5. Wind down and clear your head
Residual stress, worry, and anger from your day can make it very difficult to sleep well.

  • If anxiety or chronic worrying seems to stay at the forefront of your thoughts at night, there are steps you can take to stop worrying and view life from a more positive perspective.
  • By learning how to manage your time effectively, handle stress in a productive way, and maintain a calm, positive outlook, you’ll be able to sleep better at night.
  • Relaxation
    • Deep breathing. Close your eyes and take deep, slow breaths, even counting while breathing can be helpful.
    • Before sleeping close your eyes and think of a place that makes you feel happy, or content, or peaceful. It could be in the mountains, near the sea, driving, with friends, at the library.
  • Bedtime rituals to help you relax
    • Read a book or magazine under a soft light
    • Take a warm bath
    • Listen to soft music
    • Do some easy stretches
    • Wind down with a favorite hobby
    • Listen to books on tape
    • Make simple preparations for the next day
    • Dim the lights in the hours leading up to bed

6. Improve your sleep environment

  • Keep your room dark, cool, and quiet
  • Keep noise down.
  • Make sure your bed (bed cover, mattress, pillows) is comfortable.

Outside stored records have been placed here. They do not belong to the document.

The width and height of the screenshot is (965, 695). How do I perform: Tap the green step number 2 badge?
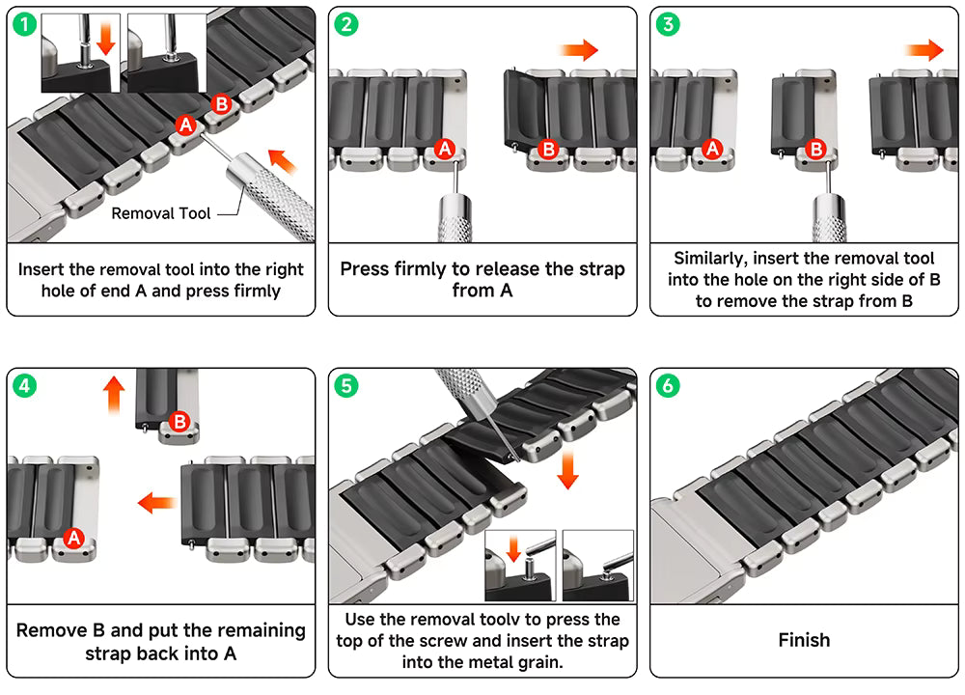pyautogui.click(x=345, y=25)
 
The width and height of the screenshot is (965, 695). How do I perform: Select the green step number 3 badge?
pyautogui.click(x=667, y=25)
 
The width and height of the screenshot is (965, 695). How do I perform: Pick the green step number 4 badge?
pyautogui.click(x=25, y=386)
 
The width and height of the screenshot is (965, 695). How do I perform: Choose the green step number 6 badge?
pyautogui.click(x=667, y=386)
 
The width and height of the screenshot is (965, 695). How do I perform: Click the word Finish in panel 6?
pyautogui.click(x=804, y=640)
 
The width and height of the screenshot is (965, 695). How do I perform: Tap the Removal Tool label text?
pyautogui.click(x=160, y=213)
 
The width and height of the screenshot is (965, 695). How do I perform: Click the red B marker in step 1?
pyautogui.click(x=220, y=103)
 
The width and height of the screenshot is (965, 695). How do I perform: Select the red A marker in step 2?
pyautogui.click(x=444, y=149)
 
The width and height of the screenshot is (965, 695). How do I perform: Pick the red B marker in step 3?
pyautogui.click(x=815, y=149)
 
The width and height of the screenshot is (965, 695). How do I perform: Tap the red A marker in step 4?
pyautogui.click(x=73, y=538)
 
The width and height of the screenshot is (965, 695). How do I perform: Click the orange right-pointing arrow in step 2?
pyautogui.click(x=580, y=50)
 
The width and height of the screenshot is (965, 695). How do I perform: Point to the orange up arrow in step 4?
pyautogui.click(x=114, y=395)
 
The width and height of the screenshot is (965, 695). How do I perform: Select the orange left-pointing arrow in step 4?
pyautogui.click(x=155, y=502)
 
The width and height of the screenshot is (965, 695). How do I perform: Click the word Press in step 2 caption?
pyautogui.click(x=367, y=268)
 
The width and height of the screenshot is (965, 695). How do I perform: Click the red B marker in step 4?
pyautogui.click(x=179, y=422)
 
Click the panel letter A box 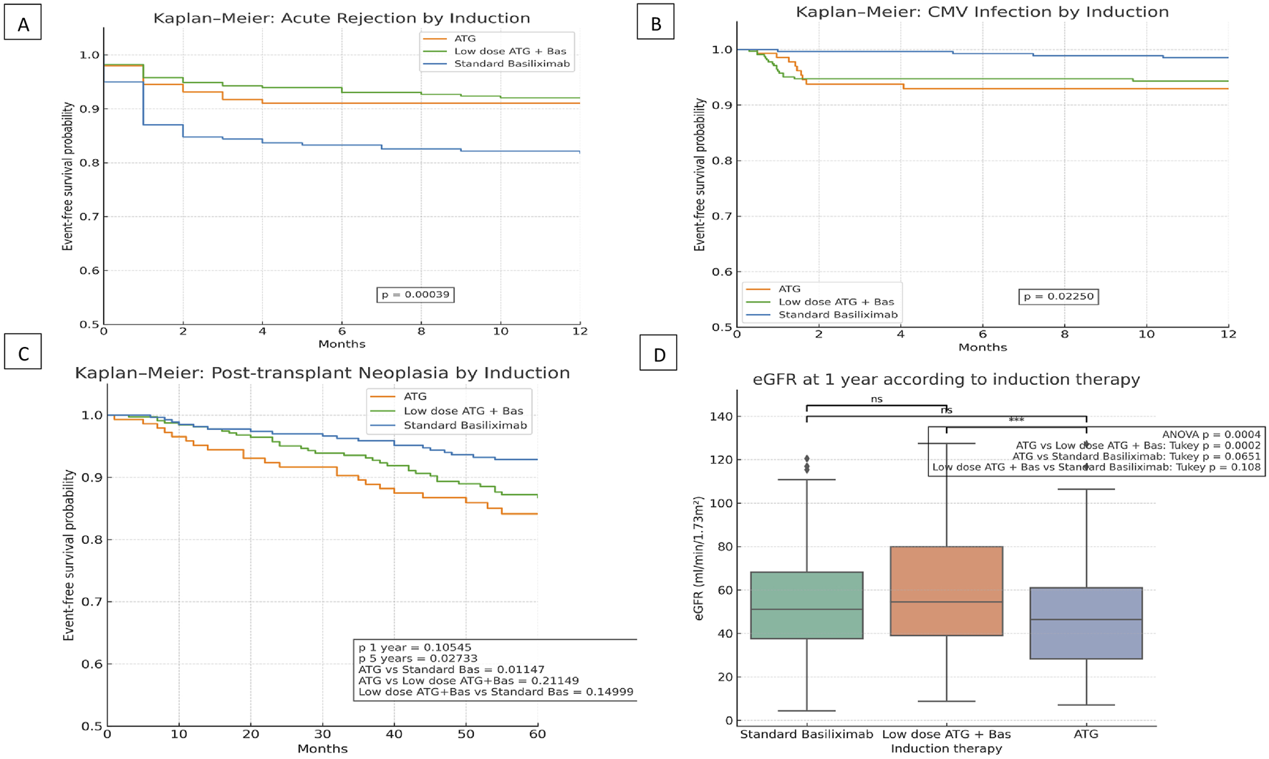tap(23, 24)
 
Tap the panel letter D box tap(658, 354)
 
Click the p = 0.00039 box tap(415, 295)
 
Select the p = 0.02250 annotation tap(1057, 297)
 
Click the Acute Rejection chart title tap(342, 19)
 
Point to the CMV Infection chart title tap(982, 12)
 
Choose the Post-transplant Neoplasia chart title tap(322, 373)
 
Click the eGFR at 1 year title tap(946, 379)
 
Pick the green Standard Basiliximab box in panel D tap(806, 605)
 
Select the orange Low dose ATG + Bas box tap(946, 591)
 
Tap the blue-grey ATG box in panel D tap(1086, 623)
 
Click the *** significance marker tap(1015, 420)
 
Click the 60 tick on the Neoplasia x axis tap(537, 734)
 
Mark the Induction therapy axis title tap(946, 749)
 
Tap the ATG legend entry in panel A tap(465, 39)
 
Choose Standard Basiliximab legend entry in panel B tap(838, 315)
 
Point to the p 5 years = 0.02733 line tap(418, 658)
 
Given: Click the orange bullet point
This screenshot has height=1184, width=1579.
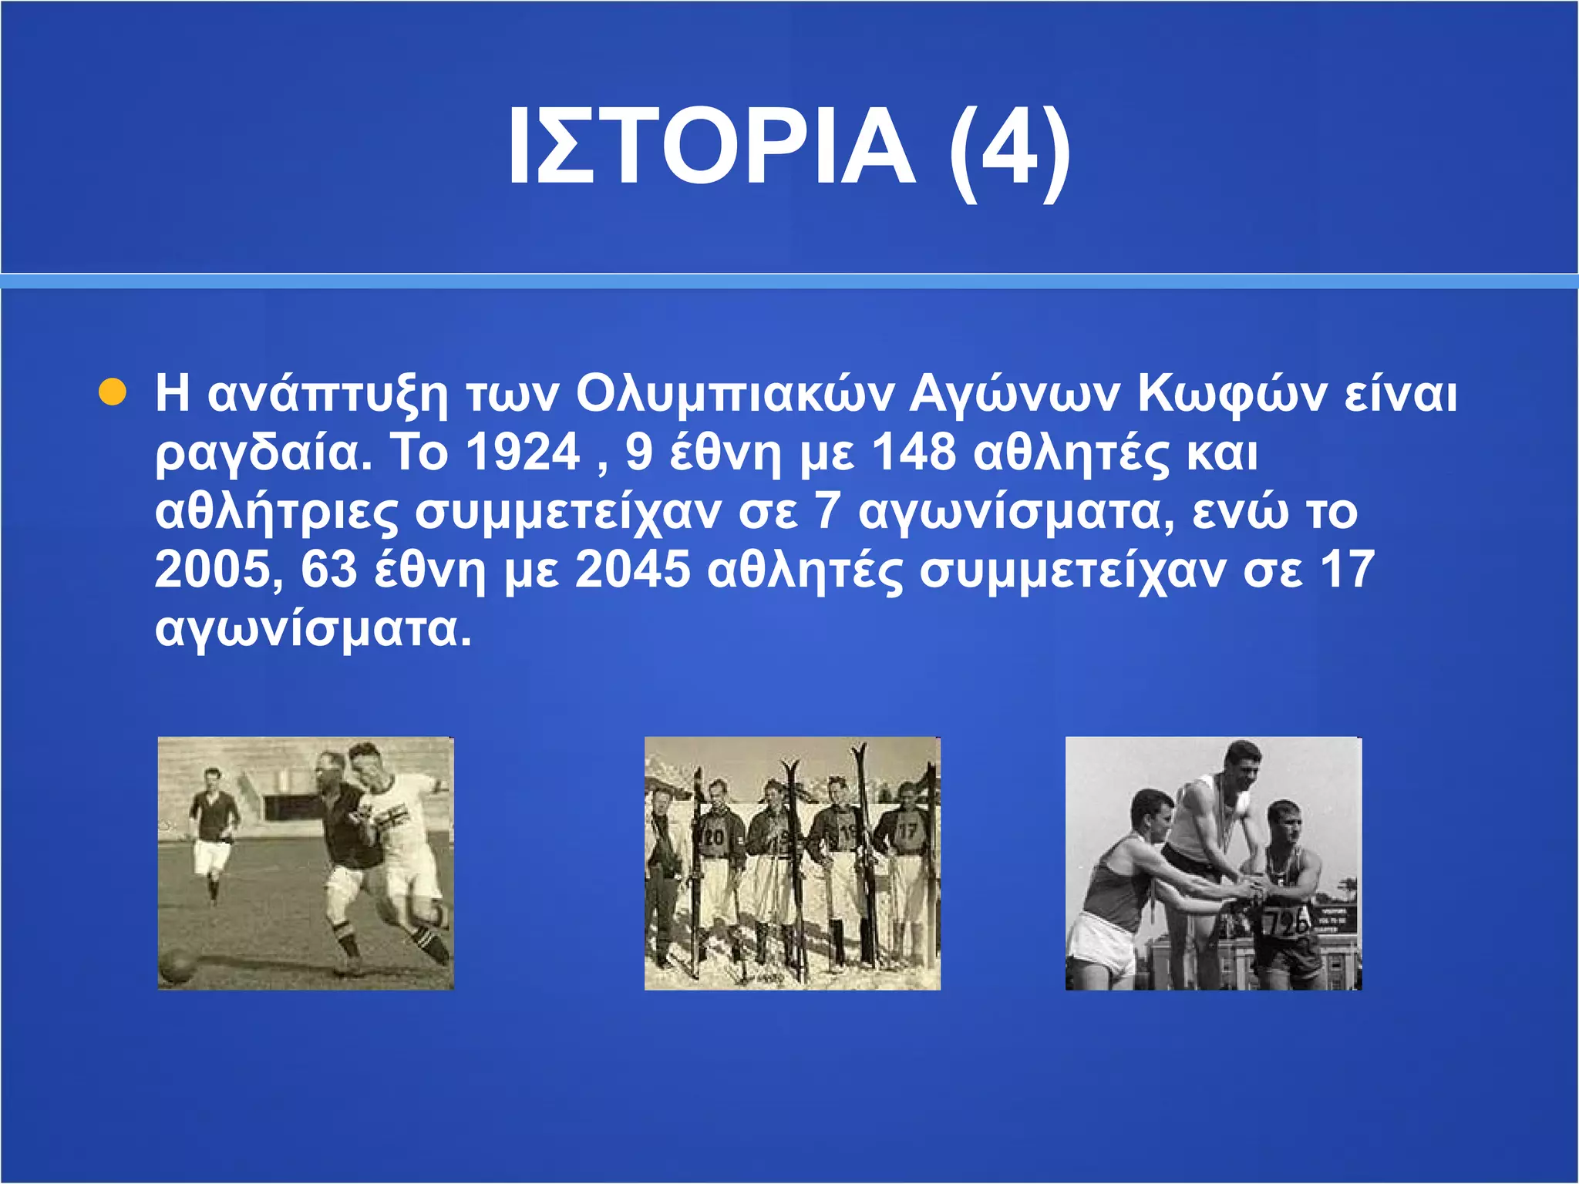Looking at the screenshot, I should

7. Learn ways to get back to sleep
It’s normal to wake briefly during the night but if you’re having trouble falling back asleep, these tips may help:

  • Stress over your inability to fall asleep again only keeps your body awake. So focus on the feelings in your body or practice breathing exercises.
  • Don’t make sleep your goal, instead work towards relaxation. If you find it hard to fall back asleep, try a relaxation technique as mentioned above.
  • Do a quiet, engaging yet not stimulating activity. Like the bedtime rituals mentioned above
  • If you wake during the night feeling anxious about something or with a great idea about something, make a brief note of it on paper and postpone worrying about it until the next day.

8. Follow Through
Some of these tips will be easier to include in your routine than others. However, if you stick with them consistently, your chances of having restful sleep will be better.

Keep in mind, some sleep problems could signify the presence of a sleep disorder such as apnea, restless legs syndrome, narcolepsy, or another clinical sleep problem. If your sleep difficulties and feeling lonely don’t improve by following these, you may want to consult your physician or a sleep specialist.